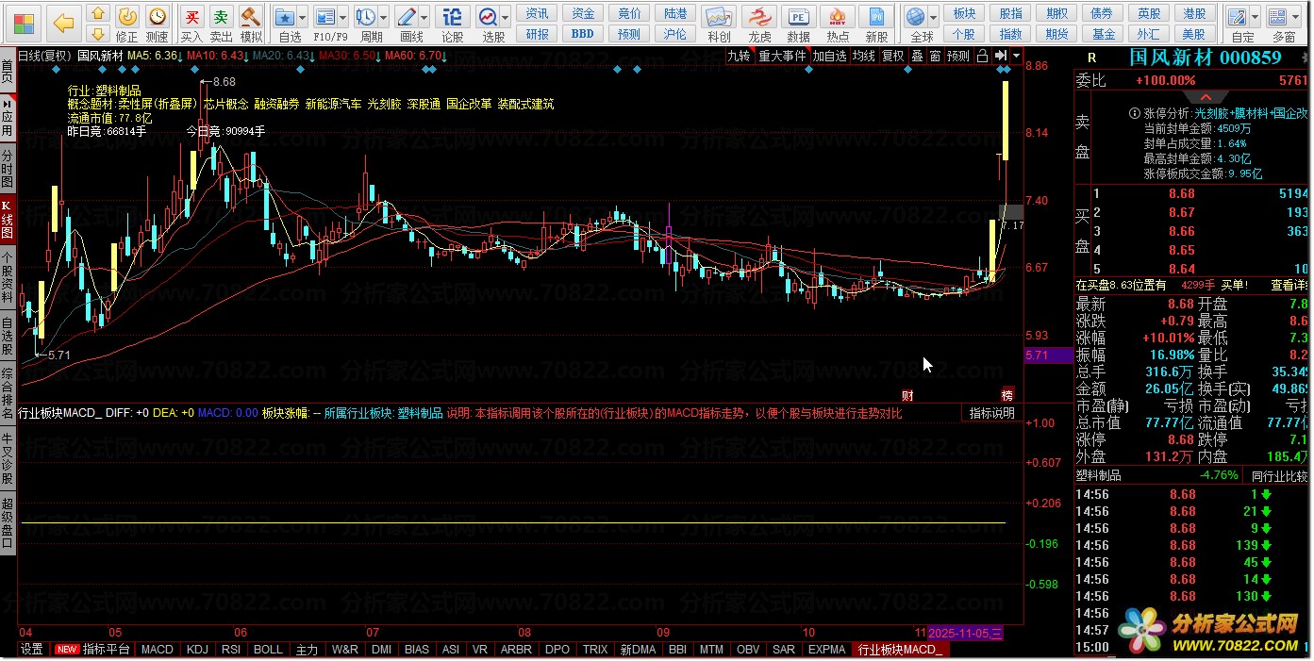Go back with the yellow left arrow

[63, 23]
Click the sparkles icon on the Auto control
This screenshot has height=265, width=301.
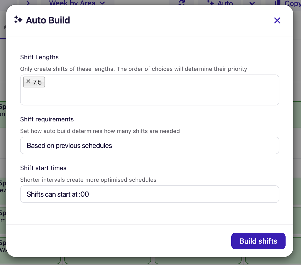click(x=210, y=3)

WHAT TO DO → The lines to retype begin with the one containing "Click the sparkles icon on the Auto control" and end with the last line of the records. Reproduce them exactly and omit the pictures.

EXERCISE SOLUTION →
Click the sparkles icon on the Auto control
This screenshot has height=265, width=301.
click(x=210, y=3)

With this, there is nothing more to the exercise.